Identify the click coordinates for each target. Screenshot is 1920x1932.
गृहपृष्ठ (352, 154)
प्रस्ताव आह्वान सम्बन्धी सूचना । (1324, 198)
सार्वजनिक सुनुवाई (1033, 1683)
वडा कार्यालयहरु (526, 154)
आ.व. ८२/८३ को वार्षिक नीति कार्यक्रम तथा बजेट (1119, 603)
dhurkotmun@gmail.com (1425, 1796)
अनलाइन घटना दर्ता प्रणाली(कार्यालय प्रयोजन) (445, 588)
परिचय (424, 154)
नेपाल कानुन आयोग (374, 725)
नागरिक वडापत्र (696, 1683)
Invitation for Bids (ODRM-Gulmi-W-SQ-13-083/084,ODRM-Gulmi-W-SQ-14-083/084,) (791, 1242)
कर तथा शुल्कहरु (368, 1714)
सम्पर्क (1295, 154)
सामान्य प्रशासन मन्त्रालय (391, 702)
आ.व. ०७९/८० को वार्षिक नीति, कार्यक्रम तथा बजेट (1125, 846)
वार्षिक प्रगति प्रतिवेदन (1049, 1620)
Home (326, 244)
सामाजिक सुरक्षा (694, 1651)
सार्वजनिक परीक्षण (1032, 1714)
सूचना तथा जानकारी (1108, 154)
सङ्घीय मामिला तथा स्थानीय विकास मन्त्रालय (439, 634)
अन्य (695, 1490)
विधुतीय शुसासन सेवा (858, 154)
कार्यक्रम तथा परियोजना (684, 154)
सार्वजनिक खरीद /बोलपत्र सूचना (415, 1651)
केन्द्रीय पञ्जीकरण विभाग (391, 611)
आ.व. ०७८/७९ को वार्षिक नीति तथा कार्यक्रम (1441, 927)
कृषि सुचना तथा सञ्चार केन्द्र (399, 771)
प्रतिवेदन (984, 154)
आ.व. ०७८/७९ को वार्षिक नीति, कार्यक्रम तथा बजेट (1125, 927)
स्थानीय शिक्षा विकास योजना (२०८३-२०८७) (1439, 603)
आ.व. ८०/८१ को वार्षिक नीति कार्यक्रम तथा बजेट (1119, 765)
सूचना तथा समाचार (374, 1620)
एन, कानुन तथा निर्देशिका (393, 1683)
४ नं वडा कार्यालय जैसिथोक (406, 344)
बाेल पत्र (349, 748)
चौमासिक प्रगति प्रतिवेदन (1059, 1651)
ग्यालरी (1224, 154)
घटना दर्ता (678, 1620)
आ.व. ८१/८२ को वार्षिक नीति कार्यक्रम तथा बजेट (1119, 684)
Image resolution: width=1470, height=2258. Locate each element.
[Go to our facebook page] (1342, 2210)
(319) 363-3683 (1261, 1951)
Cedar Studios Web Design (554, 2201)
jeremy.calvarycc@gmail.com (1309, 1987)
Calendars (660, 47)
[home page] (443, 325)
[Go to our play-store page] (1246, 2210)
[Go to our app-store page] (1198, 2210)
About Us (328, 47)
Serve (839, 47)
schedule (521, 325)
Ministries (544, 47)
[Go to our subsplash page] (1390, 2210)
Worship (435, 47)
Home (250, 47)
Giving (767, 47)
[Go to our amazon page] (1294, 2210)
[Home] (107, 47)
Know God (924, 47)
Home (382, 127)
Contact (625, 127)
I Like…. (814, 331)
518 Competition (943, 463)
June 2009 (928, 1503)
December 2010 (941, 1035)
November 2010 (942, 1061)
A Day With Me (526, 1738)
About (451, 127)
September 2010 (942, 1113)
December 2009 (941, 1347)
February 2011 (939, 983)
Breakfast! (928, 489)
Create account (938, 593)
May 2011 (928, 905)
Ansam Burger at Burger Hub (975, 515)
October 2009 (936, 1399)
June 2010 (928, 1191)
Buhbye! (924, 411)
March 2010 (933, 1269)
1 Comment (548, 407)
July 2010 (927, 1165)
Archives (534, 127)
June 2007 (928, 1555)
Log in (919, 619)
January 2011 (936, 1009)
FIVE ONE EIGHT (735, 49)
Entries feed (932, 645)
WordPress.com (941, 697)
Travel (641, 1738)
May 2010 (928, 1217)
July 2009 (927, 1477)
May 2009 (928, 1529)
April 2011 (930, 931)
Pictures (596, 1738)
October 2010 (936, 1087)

--- --- ---

**Task to complete:** Copy out the entries above exactly as given, starting at the top and ending with the line containing "आ.व. ८०/८१ को"; include both and nothing more.

**Task output:**
Identify the click coordinates for each target. Screenshot is 1920x1932.
गृहपृष्ठ (352, 154)
प्रस्ताव आह्वान सम्बन्धी सूचना । (1324, 198)
सार्वजनिक सुनुवाई (1033, 1683)
वडा कार्यालयहरु (526, 154)
आ.व. ८२/८३ को वार्षिक नीति कार्यक्रम तथा बजेट (1119, 603)
dhurkotmun@gmail.com (1425, 1796)
अनलाइन घटना दर्ता प्रणाली(कार्यालय प्रयोजन) (445, 588)
परिचय (424, 154)
नेपाल कानुन आयोग (374, 725)
नागरिक वडापत्र (696, 1683)
Invitation for Bids (ODRM-Gulmi-W-SQ-13-083/084,ODRM-Gulmi-W-SQ-14-083/084,) (791, 1242)
कर तथा शुल्कहरु (368, 1714)
सम्पर्क (1295, 154)
सामान्य प्रशासन मन्त्रालय (391, 702)
आ.व. ०७९/८० को वार्षिक नीति, कार्यक्रम तथा बजेट (1125, 846)
वार्षिक प्रगति प्रतिवेदन (1049, 1620)
Home (326, 244)
सामाजिक सुरक्षा (694, 1651)
सार्वजनिक परीक्षण (1032, 1714)
सूचना तथा जानकारी (1108, 154)
सङ्घीय मामिला तथा स्थानीय विकास मन्त्रालय (439, 634)
अन्य (695, 1490)
विधुतीय शुसासन सेवा (858, 154)
कार्यक्रम तथा परियोजना (684, 154)
सार्वजनिक खरीद /बोलपत्र सूचना (415, 1651)
केन्द्रीय पञ्जीकरण विभाग (391, 611)
आ.व. ०७८/७९ को वार्षिक नीति तथा कार्यक्रम (1441, 927)
कृषि सुचना तथा सञ्चार केन्द्र (399, 771)
प्रतिवेदन (984, 154)
आ.व. ०७८/७९ को वार्षिक नीति, कार्यक्रम तथा बजेट (1125, 927)
स्थानीय शिक्षा विकास योजना (२०८३-२०८७) (1439, 603)
आ.व. ८०/८१ को वार्षिक नीति कार्यक्रम तथा बजेट (1119, 765)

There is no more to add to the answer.